The body? That was another issue. The body was made of non-coated steel, and in the Chicago heavily-salted winter, you could WATCH the car rust. The only advantage was, the car lost about 30-40 pounds per year as we sanded and ground away the rust, replacing it with fibreglass and Bondo. So the car actually performed BETTER with age!
As the car aged, my father grew less willing to spend big money on repairs to the vanishing body. When the inner and outer door panels rusted away from each other, my dad glued them back together with roofing tar. Yes – roofing tar, the fibred kind to provide some binding force. Flapping fenders were restrained with bailing wire. When I passed it back in 1987 after getting my Cavalier, there was NO original body below the tops of the wheel wells. Fibreglass, bondo, lacquer putty, roofing tar, pieces of flattened tin cans, all sorts of things – but no original sheet metal.
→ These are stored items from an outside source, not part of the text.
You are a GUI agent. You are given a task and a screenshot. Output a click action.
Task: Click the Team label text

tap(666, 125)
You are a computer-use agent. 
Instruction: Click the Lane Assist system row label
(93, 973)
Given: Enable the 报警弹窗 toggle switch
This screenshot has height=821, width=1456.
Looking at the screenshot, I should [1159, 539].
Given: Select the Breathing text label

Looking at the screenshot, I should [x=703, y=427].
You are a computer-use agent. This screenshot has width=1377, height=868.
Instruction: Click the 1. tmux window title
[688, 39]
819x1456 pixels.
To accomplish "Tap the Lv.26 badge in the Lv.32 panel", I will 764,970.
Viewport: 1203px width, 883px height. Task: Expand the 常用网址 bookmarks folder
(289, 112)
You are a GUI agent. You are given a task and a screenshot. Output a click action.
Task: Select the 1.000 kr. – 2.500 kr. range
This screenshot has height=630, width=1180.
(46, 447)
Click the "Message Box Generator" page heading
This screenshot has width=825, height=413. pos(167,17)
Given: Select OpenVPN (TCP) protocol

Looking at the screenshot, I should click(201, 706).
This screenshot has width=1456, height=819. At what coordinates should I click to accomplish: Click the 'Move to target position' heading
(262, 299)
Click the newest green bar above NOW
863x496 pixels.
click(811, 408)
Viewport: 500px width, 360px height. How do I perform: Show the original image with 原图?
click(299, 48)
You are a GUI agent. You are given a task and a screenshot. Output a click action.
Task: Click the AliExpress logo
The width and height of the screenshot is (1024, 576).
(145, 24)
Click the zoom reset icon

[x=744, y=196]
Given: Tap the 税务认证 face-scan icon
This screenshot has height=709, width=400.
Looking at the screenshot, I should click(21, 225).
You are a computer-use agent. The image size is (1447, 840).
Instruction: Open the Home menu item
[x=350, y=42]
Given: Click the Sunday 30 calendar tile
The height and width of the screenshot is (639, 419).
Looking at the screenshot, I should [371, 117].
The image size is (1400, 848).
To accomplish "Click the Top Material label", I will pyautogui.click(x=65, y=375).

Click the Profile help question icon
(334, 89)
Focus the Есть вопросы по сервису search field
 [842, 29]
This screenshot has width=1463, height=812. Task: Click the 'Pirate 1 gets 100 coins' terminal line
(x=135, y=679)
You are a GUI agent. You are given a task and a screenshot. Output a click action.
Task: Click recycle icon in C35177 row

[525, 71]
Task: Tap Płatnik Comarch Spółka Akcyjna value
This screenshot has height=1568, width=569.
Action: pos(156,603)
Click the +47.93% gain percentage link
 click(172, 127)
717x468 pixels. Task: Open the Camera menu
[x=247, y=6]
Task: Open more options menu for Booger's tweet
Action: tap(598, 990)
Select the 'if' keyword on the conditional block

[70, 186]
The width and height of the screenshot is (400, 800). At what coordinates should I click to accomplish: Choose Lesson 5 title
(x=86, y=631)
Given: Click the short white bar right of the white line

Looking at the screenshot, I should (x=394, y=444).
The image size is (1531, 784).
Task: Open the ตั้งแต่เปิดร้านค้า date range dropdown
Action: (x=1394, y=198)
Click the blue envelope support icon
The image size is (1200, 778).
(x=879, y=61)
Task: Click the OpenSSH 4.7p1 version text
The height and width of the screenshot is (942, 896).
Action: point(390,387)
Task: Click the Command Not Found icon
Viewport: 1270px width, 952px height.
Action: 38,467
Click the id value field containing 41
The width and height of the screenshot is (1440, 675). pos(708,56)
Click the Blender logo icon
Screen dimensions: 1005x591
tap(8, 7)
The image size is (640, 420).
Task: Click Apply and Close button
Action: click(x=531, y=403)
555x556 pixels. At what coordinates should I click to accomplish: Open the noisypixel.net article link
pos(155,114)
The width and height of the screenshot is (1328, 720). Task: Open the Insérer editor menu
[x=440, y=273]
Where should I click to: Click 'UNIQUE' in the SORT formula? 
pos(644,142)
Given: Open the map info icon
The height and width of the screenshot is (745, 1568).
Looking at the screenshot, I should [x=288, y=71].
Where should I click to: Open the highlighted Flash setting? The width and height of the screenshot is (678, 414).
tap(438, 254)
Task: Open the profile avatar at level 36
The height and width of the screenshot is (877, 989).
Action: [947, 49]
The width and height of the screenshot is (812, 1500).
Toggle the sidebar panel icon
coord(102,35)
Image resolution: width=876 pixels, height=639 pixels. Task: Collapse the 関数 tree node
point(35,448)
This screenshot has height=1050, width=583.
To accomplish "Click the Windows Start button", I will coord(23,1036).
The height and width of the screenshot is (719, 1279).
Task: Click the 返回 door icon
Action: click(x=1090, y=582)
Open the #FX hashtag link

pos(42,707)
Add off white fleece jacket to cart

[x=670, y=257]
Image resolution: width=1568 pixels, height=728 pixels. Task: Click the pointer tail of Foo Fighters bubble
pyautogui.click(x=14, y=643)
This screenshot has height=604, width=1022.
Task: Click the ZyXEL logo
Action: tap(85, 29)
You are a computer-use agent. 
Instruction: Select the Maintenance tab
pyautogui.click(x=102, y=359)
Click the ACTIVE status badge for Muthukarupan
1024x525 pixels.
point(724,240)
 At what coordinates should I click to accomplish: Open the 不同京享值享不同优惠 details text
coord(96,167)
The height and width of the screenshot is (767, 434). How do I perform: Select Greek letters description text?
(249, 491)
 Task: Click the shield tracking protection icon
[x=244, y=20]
By the time I inherited the car in 1979, the mechanicals had been beat up pretty good, as well. My sister drove it for a few years before I got it, and she was HARD on the poor thing. By the time I got it, there was a quarter-turn in the steering wheel that did NOTHING, the throttle linkage had broke and been wired back into service, and the suspension was gone. The one thing that never failed (other than the power plant) were the brakes. They remained great to the day the car was traded in for my dad’s 1989 wagon.
This was the car I drove into the city to go to college, fighting with the rest of the idiots on the Chicagoland freeways. When I started working downtown, I drove it forth and back to the commuter train station, a 2-mile too-short-to-warm-up sprint. I drove her all around Chicagoland, from Wrigleyville in the north to Aurora in the southwest, in rush-hour stop-and-go residential traffic and at 70mph on the freeway. (Which was quite a feat, considering the engine was spinning as fast as it could (“redlined”) to get there.) And despite allΒ  the car’s faults, it only stuck me once – when the temperature dived below -20 degrees and I left it out on the street by a friend’s apartment. (We towed it home behind our huge 1970 wagon, me in the Vega with no heat and temperatures in the negative teens! 😯 ) Other than that, the car soldiered on, gradually disintegrating, until the day in 1989 when my dad traded it in on his (still going) 1989 Celebrity wagon. And less than a week later, the dealer sold it to some gent as a “starter car” for his teenage daughter!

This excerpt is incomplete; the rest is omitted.